INPUT DATA
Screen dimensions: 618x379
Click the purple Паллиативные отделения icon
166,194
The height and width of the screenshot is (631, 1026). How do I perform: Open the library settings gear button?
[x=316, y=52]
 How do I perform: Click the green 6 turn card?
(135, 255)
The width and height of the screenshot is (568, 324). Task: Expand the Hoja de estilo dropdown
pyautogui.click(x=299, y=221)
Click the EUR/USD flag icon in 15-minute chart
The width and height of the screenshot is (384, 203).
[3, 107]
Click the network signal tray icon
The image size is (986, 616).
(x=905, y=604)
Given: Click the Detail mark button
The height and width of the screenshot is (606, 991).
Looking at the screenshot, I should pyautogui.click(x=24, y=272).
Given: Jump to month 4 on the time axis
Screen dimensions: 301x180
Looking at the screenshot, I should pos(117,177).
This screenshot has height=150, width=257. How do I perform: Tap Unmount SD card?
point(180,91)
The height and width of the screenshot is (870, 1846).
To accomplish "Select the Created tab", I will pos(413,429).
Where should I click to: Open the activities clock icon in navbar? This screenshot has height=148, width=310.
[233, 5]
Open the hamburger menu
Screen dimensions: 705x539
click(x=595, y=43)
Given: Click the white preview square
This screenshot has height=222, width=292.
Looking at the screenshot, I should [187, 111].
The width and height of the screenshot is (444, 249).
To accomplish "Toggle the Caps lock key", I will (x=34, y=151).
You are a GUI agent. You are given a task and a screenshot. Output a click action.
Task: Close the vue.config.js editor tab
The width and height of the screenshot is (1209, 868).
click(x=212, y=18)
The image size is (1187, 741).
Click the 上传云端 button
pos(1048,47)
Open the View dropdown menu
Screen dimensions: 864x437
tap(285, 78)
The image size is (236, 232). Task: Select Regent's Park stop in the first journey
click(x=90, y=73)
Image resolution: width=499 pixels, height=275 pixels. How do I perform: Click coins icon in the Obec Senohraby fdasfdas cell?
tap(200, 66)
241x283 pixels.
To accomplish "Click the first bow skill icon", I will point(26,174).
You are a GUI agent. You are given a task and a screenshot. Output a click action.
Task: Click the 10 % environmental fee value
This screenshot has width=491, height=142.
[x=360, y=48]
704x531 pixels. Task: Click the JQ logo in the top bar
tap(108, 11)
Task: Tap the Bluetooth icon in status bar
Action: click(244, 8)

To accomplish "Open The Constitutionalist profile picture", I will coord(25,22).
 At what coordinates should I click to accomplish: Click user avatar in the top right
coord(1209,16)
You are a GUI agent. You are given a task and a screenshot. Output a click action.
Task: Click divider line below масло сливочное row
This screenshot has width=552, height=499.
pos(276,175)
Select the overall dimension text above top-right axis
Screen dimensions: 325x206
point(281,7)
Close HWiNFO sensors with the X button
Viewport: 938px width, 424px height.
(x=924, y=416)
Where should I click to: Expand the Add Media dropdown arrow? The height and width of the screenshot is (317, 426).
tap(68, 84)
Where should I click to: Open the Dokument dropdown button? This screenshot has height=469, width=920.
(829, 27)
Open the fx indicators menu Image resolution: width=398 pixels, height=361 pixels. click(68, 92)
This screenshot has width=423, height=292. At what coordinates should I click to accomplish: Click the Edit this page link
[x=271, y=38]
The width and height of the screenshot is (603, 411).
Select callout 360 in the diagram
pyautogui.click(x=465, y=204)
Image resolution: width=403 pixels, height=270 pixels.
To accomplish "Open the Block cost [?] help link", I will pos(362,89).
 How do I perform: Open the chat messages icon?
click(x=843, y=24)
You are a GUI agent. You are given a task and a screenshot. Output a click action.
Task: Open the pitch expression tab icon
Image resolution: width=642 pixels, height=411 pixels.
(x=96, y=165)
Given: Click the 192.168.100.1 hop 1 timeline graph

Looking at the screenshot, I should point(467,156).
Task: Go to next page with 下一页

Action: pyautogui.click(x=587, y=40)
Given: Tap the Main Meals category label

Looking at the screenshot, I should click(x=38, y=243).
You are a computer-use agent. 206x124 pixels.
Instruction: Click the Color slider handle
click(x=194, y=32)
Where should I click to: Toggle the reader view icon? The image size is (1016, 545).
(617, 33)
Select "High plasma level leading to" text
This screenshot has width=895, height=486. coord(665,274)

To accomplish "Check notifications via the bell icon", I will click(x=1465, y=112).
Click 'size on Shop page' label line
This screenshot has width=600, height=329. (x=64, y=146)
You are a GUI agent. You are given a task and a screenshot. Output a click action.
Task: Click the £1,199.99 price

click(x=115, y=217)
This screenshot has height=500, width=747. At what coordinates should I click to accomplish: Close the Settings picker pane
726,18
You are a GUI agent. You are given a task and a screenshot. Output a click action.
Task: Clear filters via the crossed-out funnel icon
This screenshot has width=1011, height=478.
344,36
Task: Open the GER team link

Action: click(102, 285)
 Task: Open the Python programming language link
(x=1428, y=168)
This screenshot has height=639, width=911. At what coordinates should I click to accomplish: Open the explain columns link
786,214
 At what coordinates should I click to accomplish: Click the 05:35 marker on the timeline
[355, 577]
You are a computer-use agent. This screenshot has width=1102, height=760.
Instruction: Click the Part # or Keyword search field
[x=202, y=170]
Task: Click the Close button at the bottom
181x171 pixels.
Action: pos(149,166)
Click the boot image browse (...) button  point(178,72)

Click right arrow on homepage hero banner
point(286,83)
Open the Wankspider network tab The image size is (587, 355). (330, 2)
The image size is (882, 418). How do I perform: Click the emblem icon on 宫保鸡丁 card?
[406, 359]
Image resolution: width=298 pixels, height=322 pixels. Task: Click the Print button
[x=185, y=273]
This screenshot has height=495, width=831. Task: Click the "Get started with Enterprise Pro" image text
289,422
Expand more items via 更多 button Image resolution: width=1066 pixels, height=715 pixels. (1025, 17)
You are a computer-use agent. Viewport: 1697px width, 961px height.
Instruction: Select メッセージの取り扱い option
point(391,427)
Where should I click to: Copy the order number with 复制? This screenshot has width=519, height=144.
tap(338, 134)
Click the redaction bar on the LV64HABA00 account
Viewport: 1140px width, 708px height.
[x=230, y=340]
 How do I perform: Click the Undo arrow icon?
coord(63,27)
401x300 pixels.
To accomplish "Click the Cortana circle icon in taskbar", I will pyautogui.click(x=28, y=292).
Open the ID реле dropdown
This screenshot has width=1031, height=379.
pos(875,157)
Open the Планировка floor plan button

WHAT NEEDS TO BE DONE
The full listing is to be restated word for word.

RESULT OF THIS TASK
Screen dimensions: 618x379
Click the purple Паллиативные отделения icon
166,194
The height and width of the screenshot is (631, 1026). How do I perform: Open the library settings gear button?
[x=316, y=52]
 How do I perform: Click the green 6 turn card?
(135, 255)
The width and height of the screenshot is (568, 324). Task: Expand the Hoja de estilo dropdown
pyautogui.click(x=299, y=221)
Click the EUR/USD flag icon in 15-minute chart
The width and height of the screenshot is (384, 203).
[3, 107]
Click the network signal tray icon
The image size is (986, 616).
(x=905, y=604)
Given: Click the Detail mark button
The height and width of the screenshot is (606, 991).
Looking at the screenshot, I should pyautogui.click(x=24, y=272).
Given: Jump to month 4 on the time axis
Screen dimensions: 301x180
Looking at the screenshot, I should pos(117,177).
This screenshot has height=150, width=257. How do I perform: Tap Unmount SD card?
point(180,91)
The height and width of the screenshot is (870, 1846).
To accomplish "Select the Created tab", I will pos(413,429).
Where should I click to: Open the activities clock icon in navbar? This screenshot has height=148, width=310.
[233, 5]
Open the hamburger menu
Screen dimensions: 705x539
click(x=595, y=43)
Given: Click the white preview square
This screenshot has height=222, width=292.
Looking at the screenshot, I should [187, 111].
The width and height of the screenshot is (444, 249).
To accomplish "Toggle the Caps lock key", I will (x=34, y=151).
You are a GUI agent. You are given a task and a screenshot. Output a click action.
Task: Close the vue.config.js editor tab
The width and height of the screenshot is (1209, 868).
click(x=212, y=18)
The image size is (1187, 741).
Click the 上传云端 button
pos(1048,47)
Open the View dropdown menu
Screen dimensions: 864x437
tap(285, 78)
The image size is (236, 232). Task: Select Regent's Park stop in the first journey
click(x=90, y=73)
Image resolution: width=499 pixels, height=275 pixels. How do I perform: Click coins icon in the Obec Senohraby fdasfdas cell?
tap(200, 66)
241x283 pixels.
To accomplish "Click the first bow skill icon", I will point(26,174).
You are a GUI agent. You are given a task and a screenshot. Output a click action.
Task: Click the 10 % environmental fee value
This screenshot has width=491, height=142.
[x=360, y=48]
704x531 pixels. Task: Click the JQ logo in the top bar
tap(108, 11)
Task: Tap the Bluetooth icon in status bar
Action: click(244, 8)

To accomplish "Open The Constitutionalist profile picture", I will coord(25,22).
 At what coordinates should I click to accomplish: Click user avatar in the top right
coord(1209,16)
You are a GUI agent. You are given a task and a screenshot. Output a click action.
Task: Click divider line below масло сливочное row
This screenshot has width=552, height=499.
pos(276,175)
Select the overall dimension text above top-right axis
Screen dimensions: 325x206
point(281,7)
Close HWiNFO sensors with the X button
Viewport: 938px width, 424px height.
(x=924, y=416)
Where should I click to: Expand the Add Media dropdown arrow? The height and width of the screenshot is (317, 426).
tap(68, 84)
Where should I click to: Open the Dokument dropdown button? This screenshot has height=469, width=920.
(829, 27)
Open the fx indicators menu Image resolution: width=398 pixels, height=361 pixels. click(68, 92)
This screenshot has width=423, height=292. At what coordinates should I click to accomplish: Click the Edit this page link
[x=271, y=38]
The width and height of the screenshot is (603, 411).
Select callout 360 in the diagram
pyautogui.click(x=465, y=204)
Image resolution: width=403 pixels, height=270 pixels.
To accomplish "Open the Block cost [?] help link", I will pos(362,89).
 How do I perform: Open the chat messages icon?
click(x=843, y=24)
You are a GUI agent. You are given a task and a screenshot. Output a click action.
Task: Open the pitch expression tab icon
Image resolution: width=642 pixels, height=411 pixels.
(x=96, y=165)
Given: Click the 192.168.100.1 hop 1 timeline graph

Looking at the screenshot, I should point(467,156).
Task: Go to next page with 下一页

Action: pyautogui.click(x=587, y=40)
Given: Tap the Main Meals category label

Looking at the screenshot, I should click(x=38, y=243).
You are a computer-use agent. 206x124 pixels.
Instruction: Click the Color slider handle
click(x=194, y=32)
Where should I click to: Toggle the reader view icon? The image size is (1016, 545).
(617, 33)
Select "High plasma level leading to" text
This screenshot has width=895, height=486. coord(665,274)

To accomplish "Check notifications via the bell icon", I will click(x=1465, y=112).
Click 'size on Shop page' label line
This screenshot has width=600, height=329. (x=64, y=146)
You are a GUI agent. You are given a task and a screenshot. Output a click action.
Task: Click the £1,199.99 price

click(x=115, y=217)
This screenshot has height=500, width=747. At what coordinates should I click to accomplish: Close the Settings picker pane
726,18
You are a GUI agent. You are given a task and a screenshot. Output a click action.
Task: Clear filters via the crossed-out funnel icon
This screenshot has width=1011, height=478.
344,36
Task: Open the GER team link

Action: click(102, 285)
 Task: Open the Python programming language link
(x=1428, y=168)
This screenshot has height=639, width=911. At what coordinates should I click to accomplish: Open the explain columns link
786,214
 At what coordinates should I click to accomplish: Click the 05:35 marker on the timeline
[355, 577]
You are a computer-use agent. This screenshot has width=1102, height=760.
Instruction: Click the Part # or Keyword search field
[x=202, y=170]
Task: Click the Close button at the bottom
181x171 pixels.
Action: pos(149,166)
Click the boot image browse (...) button  point(178,72)

Click right arrow on homepage hero banner
point(286,83)
Open the Wankspider network tab The image size is (587, 355). (330, 2)
The image size is (882, 418). How do I perform: Click the emblem icon on 宫保鸡丁 card?
[406, 359]
Image resolution: width=298 pixels, height=322 pixels. Task: Click the Print button
[x=185, y=273]
This screenshot has height=495, width=831. Task: Click the "Get started with Enterprise Pro" image text
289,422
Expand more items via 更多 button Image resolution: width=1066 pixels, height=715 pixels. (1025, 17)
You are a computer-use agent. Viewport: 1697px width, 961px height.
Instruction: Select メッセージの取り扱い option
point(391,427)
Where should I click to: Copy the order number with 复制? This screenshot has width=519, height=144.
tap(338, 134)
Click the redaction bar on the LV64HABA00 account
Viewport: 1140px width, 708px height.
[x=230, y=340]
 How do I perform: Click the Undo arrow icon?
coord(63,27)
401x300 pixels.
To accomplish "Click the Cortana circle icon in taskbar", I will pyautogui.click(x=28, y=292).
Open the ID реле dropdown
This screenshot has width=1031, height=379.
pos(875,157)
Open the Планировка floor plan button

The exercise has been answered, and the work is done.